• Task to carry out
Tally up the lines below that include the word "menu". Answer with the number alone.

• Task material

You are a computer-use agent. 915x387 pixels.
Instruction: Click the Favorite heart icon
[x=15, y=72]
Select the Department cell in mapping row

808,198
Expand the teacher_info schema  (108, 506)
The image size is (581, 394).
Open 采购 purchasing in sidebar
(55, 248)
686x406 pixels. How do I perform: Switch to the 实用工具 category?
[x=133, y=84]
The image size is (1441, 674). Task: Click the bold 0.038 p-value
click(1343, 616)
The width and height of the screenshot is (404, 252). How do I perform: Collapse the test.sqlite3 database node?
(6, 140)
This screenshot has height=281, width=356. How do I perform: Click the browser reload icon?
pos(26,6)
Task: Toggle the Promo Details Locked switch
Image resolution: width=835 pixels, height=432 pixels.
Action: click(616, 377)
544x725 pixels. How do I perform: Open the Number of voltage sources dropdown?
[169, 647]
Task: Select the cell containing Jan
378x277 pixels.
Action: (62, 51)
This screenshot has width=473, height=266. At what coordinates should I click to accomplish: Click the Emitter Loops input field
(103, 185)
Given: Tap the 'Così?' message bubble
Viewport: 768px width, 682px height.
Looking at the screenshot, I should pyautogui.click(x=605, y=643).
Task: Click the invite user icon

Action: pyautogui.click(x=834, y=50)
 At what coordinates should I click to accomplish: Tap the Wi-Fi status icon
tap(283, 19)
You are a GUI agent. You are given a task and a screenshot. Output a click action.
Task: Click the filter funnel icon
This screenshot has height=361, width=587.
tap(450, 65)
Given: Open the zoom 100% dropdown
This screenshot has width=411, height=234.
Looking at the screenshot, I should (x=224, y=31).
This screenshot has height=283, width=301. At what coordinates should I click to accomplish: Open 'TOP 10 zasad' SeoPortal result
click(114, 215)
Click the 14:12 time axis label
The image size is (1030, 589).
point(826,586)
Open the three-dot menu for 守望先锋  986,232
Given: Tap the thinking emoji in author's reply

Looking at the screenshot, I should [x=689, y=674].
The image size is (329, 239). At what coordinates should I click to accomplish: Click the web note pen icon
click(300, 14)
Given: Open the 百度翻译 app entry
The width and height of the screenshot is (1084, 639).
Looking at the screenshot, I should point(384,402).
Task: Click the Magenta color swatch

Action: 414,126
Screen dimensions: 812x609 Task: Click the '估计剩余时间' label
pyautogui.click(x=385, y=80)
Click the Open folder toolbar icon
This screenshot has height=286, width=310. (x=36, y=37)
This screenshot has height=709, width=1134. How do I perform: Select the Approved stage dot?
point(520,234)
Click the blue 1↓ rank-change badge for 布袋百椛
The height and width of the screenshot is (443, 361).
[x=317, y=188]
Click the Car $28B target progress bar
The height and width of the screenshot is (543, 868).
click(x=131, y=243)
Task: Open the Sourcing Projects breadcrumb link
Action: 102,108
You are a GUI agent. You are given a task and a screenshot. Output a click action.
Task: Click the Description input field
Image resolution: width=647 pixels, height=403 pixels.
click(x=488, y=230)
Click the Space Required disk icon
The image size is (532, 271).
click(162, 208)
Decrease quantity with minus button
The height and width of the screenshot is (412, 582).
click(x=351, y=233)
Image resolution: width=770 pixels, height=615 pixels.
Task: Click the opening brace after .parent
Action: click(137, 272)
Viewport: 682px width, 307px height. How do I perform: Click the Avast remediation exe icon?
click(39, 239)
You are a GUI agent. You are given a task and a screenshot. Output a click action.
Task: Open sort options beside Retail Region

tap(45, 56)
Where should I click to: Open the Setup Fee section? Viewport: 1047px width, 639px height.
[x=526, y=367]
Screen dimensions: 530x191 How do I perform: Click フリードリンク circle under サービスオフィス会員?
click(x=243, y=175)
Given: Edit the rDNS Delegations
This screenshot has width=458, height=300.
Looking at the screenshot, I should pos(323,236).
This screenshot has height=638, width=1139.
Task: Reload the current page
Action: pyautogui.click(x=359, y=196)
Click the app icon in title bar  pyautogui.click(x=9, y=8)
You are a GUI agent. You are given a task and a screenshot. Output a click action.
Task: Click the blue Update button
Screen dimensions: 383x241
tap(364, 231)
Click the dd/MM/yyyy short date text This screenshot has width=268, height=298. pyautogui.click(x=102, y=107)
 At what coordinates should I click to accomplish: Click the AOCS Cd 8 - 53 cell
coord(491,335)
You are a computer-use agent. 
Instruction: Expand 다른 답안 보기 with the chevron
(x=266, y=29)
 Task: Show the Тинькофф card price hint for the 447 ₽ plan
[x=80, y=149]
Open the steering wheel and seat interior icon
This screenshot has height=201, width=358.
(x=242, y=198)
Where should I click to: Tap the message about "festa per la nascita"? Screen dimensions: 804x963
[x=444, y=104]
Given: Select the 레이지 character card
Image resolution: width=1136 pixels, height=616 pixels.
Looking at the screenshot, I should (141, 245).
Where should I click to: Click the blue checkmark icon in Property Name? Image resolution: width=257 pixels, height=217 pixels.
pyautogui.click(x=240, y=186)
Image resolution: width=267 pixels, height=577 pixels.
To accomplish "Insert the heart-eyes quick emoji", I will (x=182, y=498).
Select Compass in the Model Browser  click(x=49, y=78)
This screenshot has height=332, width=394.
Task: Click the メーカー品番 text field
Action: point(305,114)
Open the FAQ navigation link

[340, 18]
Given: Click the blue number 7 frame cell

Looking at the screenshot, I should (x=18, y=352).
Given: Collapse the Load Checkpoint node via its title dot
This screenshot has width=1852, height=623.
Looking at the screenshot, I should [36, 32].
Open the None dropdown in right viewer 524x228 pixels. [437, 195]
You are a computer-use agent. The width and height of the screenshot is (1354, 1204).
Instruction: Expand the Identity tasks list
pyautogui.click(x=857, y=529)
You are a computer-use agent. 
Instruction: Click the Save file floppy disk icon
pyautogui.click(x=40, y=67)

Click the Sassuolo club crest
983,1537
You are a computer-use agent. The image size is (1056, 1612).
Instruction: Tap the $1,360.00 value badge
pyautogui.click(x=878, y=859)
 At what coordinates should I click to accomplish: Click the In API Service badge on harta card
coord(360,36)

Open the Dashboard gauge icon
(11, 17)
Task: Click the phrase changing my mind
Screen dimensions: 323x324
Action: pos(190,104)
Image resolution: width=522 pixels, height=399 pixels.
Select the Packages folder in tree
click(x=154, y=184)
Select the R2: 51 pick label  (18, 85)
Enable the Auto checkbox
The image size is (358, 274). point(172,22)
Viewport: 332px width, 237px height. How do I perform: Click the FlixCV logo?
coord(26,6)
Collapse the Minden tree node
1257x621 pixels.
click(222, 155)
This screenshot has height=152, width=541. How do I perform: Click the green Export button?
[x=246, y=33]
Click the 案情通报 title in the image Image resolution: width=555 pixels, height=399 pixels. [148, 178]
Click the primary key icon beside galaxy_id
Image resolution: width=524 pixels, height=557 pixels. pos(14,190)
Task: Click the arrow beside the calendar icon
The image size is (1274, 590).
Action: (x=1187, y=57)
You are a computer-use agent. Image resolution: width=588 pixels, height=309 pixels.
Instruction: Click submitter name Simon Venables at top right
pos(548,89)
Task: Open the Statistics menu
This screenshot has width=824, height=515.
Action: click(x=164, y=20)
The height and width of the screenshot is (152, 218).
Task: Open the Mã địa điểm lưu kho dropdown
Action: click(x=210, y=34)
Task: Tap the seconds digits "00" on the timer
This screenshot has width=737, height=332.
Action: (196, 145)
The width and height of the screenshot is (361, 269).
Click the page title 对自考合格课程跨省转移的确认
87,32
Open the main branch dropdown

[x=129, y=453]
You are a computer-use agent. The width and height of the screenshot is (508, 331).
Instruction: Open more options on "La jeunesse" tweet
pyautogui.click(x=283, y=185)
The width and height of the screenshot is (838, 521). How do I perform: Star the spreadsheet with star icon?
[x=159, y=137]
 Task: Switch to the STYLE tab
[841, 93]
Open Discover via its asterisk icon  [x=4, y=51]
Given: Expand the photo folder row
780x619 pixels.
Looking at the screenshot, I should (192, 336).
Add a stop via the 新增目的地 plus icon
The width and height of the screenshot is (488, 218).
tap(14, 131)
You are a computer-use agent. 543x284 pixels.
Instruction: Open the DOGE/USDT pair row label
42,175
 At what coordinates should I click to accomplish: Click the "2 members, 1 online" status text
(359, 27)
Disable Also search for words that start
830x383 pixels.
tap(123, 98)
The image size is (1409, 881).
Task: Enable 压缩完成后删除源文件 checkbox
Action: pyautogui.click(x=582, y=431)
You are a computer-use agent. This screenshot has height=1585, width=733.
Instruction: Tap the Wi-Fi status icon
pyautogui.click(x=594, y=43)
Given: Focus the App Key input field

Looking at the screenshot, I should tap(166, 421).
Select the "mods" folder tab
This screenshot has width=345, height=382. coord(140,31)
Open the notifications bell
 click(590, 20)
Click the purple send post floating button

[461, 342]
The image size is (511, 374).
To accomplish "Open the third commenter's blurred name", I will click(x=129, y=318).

• Task result
2